Collected data
*****
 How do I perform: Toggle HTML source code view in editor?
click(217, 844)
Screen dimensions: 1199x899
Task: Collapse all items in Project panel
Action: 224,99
*****
How to complete this task - Reproduce the entries above in full by retyping them exactly.

Solution -
 How do I perform: Toggle HTML source code view in editor?
click(217, 844)
Screen dimensions: 1199x899
Task: Collapse all items in Project panel
Action: 224,99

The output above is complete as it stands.